Lambda expression in Iterable implementation

So I have this piece of code my friend showed me and I must admit I do not understand what is going on. I understand the concept around lamba expressions and have written quite a few of them in haskell but none in Java so far.

What confuses me is how does the compiler know that the function which I supposed is lambdaed is supposed to be the "iterator()" one required in the Iterable interface.

public Iterable<V> values() {
    return () -> {
        return new Iterator<V>() {
            private Iterator<TableEntry<K, V>> iter = iterator();

            @Override
            public boolean hasNext() {
                return iter.hasNext();
            }

            @Override
            public V next() {
                return iter.next().getValue();
            }
        };
    };
}

I have my version of this but I have a problem with shadowing where the iterator() I make to implement Iterable for values is called inside itself causing stack overflow. What I want is to use the iterator() which is defined in the scope of the values() but don't know how to point to it.

public Iterable<V> values() {
    return new ValuesIterable<V>();
}

public class ValuesIterable<V> implements Iterable<V>{
    public Iterator<V> iterator() {
        return new ValuesIterator();
    }

    public class ValuesIterator implements Iterator<V>
    {
        Iterator<SimpleHashtable.TableEntry<K, V>> iter = (Iterator<TableEntry<K, V>>) iterator();

        public boolean hasNext()
        {
            return iter.hasNext();
        }

        public V next()
        {
            return iter.next().getValue();
        }

        public void remove()

[Element and text location rows]
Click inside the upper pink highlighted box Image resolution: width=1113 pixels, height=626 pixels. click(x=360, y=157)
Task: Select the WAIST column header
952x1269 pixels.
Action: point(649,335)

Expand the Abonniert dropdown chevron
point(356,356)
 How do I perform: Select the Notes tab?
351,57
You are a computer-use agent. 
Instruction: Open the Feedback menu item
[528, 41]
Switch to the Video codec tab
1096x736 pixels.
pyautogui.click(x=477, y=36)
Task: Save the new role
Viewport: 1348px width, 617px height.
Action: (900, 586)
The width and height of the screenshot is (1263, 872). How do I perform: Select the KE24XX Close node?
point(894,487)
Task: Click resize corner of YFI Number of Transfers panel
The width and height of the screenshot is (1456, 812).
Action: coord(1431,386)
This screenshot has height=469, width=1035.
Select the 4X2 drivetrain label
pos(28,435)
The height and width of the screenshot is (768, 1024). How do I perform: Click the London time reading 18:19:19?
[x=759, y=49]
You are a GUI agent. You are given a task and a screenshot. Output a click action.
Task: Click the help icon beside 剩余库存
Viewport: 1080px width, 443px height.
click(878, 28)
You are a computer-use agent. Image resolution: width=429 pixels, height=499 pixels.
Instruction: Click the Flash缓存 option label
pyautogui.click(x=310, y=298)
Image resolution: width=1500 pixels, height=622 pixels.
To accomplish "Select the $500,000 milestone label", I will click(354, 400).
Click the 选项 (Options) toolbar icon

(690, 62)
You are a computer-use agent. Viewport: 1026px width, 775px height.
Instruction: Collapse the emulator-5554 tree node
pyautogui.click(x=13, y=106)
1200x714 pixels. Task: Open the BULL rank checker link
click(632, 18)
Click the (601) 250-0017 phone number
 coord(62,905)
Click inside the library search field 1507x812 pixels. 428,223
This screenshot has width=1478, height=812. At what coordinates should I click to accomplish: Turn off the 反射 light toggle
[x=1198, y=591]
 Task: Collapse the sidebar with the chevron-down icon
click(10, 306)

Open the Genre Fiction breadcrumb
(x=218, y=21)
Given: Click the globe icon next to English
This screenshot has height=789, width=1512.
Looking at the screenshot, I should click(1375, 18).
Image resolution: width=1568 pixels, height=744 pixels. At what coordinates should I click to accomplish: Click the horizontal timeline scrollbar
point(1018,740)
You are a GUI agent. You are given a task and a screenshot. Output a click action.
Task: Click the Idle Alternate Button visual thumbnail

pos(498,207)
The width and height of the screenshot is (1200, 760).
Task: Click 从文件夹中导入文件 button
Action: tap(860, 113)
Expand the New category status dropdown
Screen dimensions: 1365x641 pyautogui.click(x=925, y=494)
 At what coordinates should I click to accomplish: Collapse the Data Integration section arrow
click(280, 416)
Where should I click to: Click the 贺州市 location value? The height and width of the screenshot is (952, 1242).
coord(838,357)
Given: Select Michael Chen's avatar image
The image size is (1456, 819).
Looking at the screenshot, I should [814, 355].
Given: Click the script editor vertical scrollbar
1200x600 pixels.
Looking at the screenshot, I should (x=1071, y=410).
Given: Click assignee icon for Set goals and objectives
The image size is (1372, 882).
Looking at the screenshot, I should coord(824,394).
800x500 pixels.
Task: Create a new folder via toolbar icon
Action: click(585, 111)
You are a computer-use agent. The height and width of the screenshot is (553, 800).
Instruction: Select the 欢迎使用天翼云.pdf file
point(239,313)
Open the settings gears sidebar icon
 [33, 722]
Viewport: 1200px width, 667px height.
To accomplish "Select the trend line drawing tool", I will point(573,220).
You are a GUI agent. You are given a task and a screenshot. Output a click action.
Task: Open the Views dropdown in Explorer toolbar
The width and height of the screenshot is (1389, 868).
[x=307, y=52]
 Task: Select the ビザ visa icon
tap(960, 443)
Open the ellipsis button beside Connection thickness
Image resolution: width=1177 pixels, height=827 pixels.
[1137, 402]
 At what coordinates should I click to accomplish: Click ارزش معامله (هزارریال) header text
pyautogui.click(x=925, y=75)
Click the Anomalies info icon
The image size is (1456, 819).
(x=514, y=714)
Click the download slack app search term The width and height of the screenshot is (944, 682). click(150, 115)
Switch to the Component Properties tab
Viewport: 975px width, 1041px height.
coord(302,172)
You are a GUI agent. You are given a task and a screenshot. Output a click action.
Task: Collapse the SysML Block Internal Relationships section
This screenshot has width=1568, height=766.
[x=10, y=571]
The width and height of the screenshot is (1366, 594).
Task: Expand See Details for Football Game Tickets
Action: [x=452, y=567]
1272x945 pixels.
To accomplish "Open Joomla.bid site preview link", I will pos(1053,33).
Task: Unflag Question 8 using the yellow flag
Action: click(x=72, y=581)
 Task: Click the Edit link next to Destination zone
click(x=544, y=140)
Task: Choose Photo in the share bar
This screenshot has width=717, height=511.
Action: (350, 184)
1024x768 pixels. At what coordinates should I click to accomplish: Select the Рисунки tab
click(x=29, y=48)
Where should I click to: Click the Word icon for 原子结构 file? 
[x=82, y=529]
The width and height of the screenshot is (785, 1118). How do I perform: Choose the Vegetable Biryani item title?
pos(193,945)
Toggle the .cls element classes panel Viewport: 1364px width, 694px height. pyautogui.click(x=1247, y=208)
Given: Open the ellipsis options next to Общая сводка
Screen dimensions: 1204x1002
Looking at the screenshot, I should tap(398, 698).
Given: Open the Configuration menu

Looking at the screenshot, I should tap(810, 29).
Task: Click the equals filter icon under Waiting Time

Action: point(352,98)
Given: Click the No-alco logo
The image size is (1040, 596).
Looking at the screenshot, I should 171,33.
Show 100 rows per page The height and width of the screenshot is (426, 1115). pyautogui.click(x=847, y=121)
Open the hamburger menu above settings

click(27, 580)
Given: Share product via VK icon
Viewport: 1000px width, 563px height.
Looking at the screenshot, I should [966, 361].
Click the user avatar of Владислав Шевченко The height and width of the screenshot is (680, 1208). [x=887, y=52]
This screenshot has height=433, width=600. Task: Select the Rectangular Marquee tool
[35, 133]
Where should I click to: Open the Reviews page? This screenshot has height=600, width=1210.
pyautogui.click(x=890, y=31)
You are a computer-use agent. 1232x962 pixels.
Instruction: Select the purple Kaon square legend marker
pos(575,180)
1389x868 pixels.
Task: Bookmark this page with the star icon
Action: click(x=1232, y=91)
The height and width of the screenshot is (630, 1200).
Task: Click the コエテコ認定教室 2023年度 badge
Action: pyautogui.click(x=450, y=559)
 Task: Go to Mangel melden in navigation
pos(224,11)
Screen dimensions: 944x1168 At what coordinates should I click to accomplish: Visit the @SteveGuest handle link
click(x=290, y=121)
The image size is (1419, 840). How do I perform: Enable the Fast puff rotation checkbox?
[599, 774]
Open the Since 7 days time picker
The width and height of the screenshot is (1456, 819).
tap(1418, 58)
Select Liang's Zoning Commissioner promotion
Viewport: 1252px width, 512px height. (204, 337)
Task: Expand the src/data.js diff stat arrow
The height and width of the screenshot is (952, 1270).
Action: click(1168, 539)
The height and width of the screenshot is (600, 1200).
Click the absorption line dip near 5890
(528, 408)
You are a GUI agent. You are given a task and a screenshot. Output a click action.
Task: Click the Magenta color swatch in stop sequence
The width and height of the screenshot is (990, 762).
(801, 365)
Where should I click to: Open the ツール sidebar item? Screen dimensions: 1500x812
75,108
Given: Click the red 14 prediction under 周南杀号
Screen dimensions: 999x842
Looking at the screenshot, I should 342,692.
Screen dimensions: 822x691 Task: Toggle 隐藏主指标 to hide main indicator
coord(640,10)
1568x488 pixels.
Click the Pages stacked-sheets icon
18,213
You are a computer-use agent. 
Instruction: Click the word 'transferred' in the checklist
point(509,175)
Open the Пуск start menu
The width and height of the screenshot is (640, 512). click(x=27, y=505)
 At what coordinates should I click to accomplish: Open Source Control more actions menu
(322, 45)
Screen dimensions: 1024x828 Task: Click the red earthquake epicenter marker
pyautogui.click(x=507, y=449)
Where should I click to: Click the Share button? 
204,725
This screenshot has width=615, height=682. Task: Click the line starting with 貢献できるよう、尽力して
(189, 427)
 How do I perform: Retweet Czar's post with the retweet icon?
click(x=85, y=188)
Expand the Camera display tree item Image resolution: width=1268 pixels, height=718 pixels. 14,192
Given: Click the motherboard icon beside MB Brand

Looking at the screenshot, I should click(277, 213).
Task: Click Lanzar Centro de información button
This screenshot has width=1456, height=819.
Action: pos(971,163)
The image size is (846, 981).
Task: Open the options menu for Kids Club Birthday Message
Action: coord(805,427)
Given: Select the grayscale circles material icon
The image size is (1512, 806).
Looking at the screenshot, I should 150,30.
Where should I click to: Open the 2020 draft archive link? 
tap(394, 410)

## TASK SET
A: According to the Java lambda question, in which language has the poster already written lambda expressions?
B: Reproduce everything in the Java lambda question from "What confuses me" down to "the Iterable interface.".
C: Supply the next part of the Java lambda question, picking up right after its final line.
The rows aren't needed for anything here.

## RESULTS BY TASK
A: Haskell

B:
What confuses me is how does the compiler know that the function which I supposed is lambdaed is supposed to be the "iterator()" one required in the Iterable interface.

C:
        {
            return;
        }
    }
}

note: this iterator() is in the scope of variables()

public Iterator<SimpleHashtable.TableEntry<K, V>> iterator() {
    return new TableEntryIterator();
}
Solution

  • Lambda expressions are used to implement functional interfaces, in which there is only one method that requires implementation. Therefore, since your values() method returns Iterable<V>, the lambda expression must implement the single method of that interface, which is iterator().

    As for the syntax of the lambda expression in your example :

    The empty brackets () mean that the method implemented by the lambda expression has no arguments, which is indeed true for the iterator() method.

    After the ->, you have the body of the lambda expression, which in this example returns an instance of an anonymous class that implements the Iterator<V> interface.

    Oh, and your second code snippet causes stack overflow because your iterator() method creates an instance of ValuesIterator, and as part of the initialization of the instance, you call that iterator() method, causing an infinite recursion.